**Directions:** Scan the material for the string "link" and copy out every line in which it occurs.

━━━━━━━━

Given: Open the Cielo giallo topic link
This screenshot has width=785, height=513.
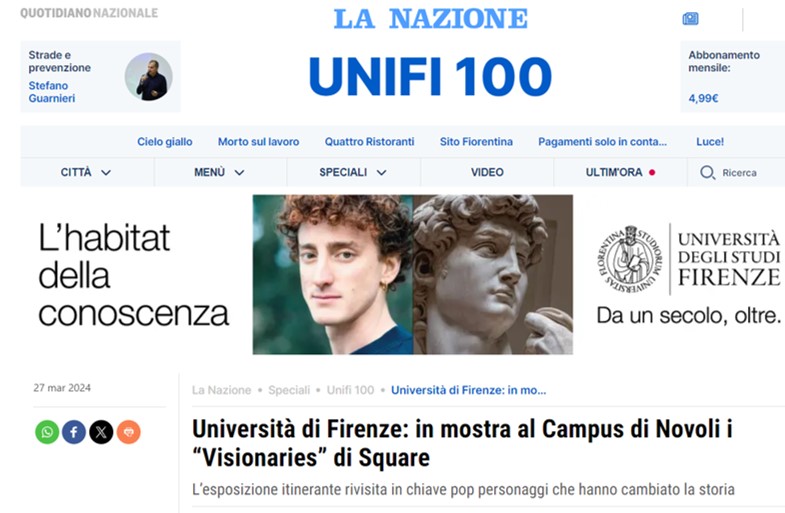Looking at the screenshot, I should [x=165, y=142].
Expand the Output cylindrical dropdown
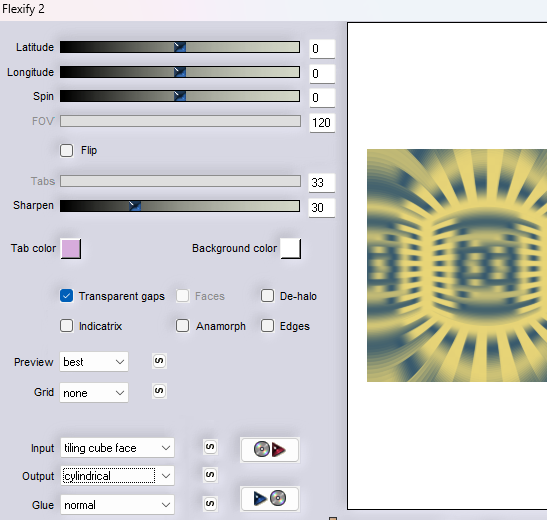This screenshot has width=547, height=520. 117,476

━━━━━━━━

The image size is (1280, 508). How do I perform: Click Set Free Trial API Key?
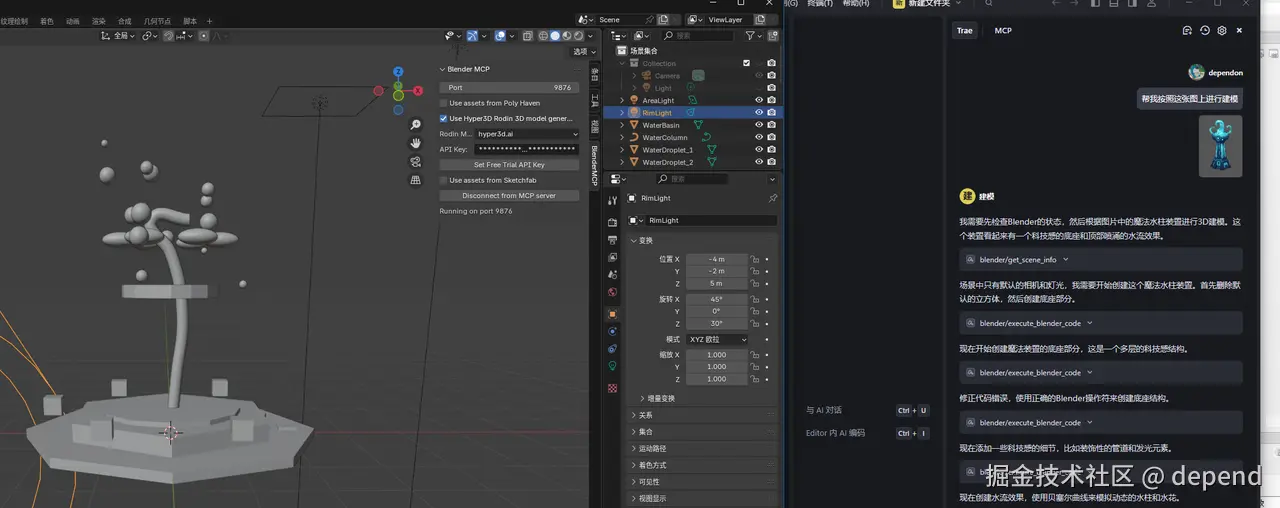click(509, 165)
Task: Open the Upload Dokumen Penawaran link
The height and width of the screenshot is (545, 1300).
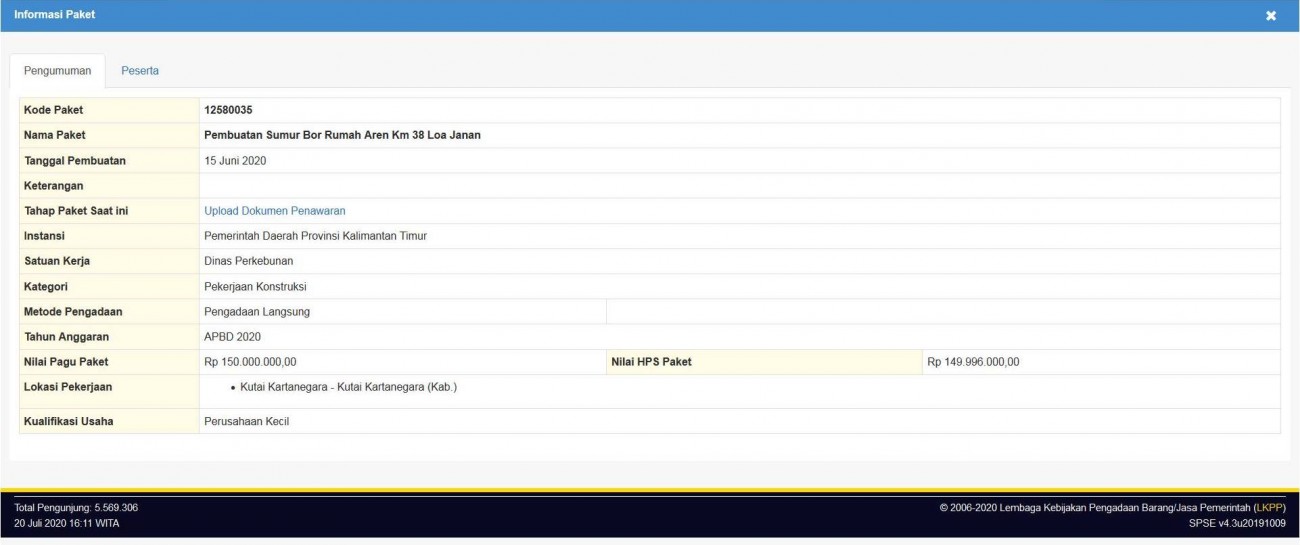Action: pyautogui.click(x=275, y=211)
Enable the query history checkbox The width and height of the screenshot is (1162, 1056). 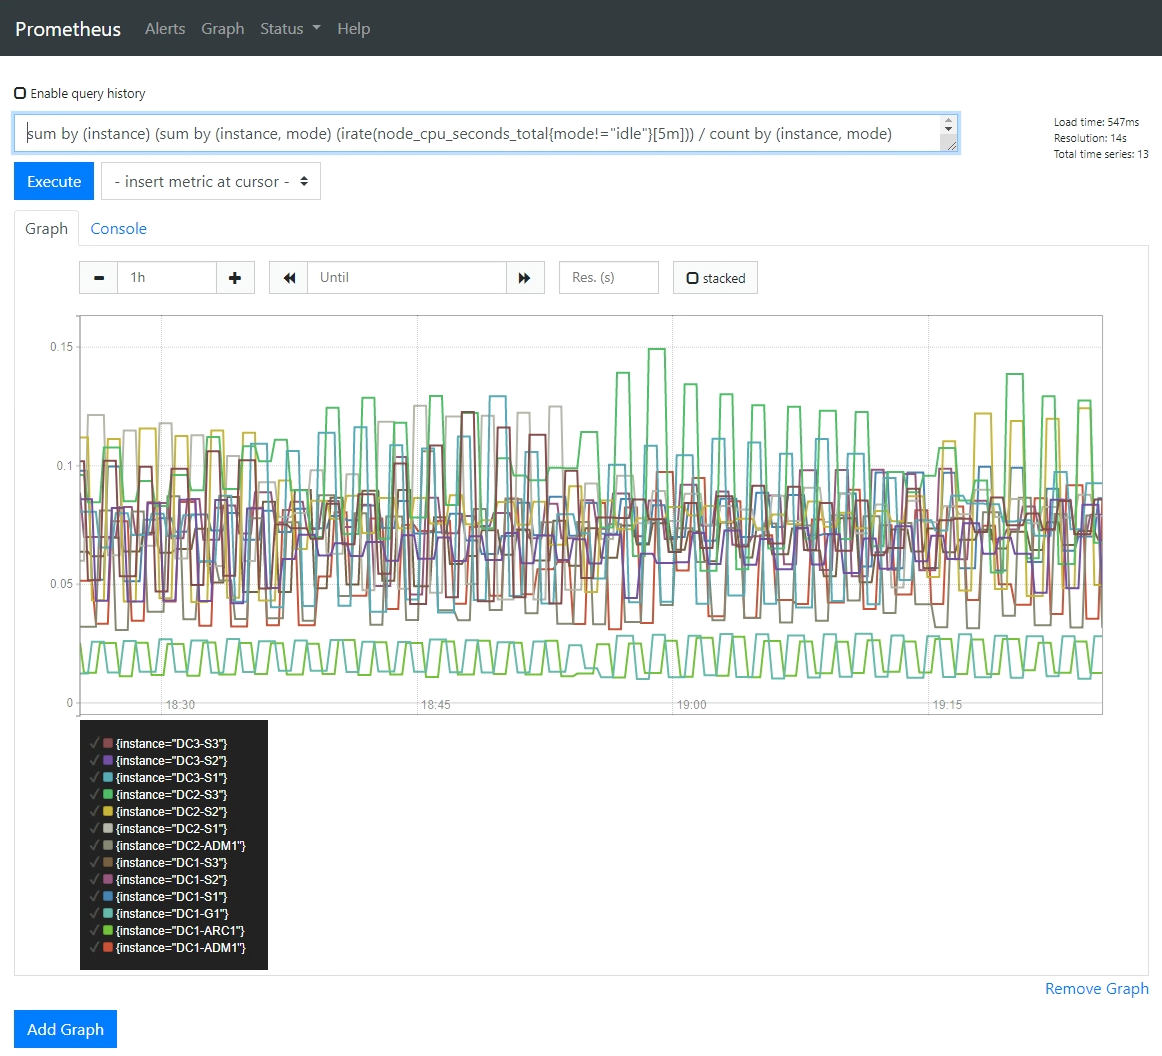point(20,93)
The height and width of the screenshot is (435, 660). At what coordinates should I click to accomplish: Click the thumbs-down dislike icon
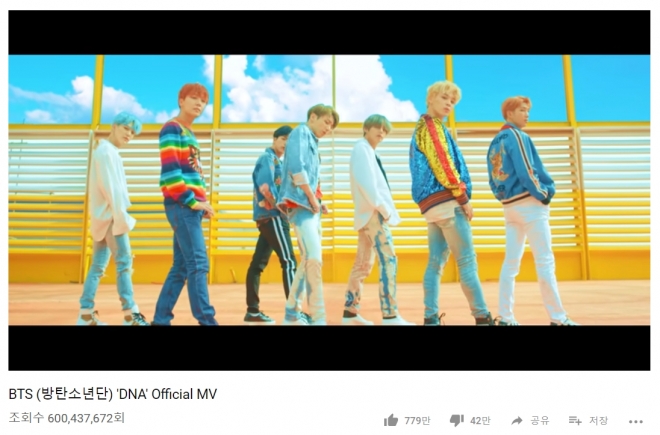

━━━━━━━━

**Task response:**
Given: Open the Cielo giallo topic link
Task: Open the Upload Dokumen Penawaran link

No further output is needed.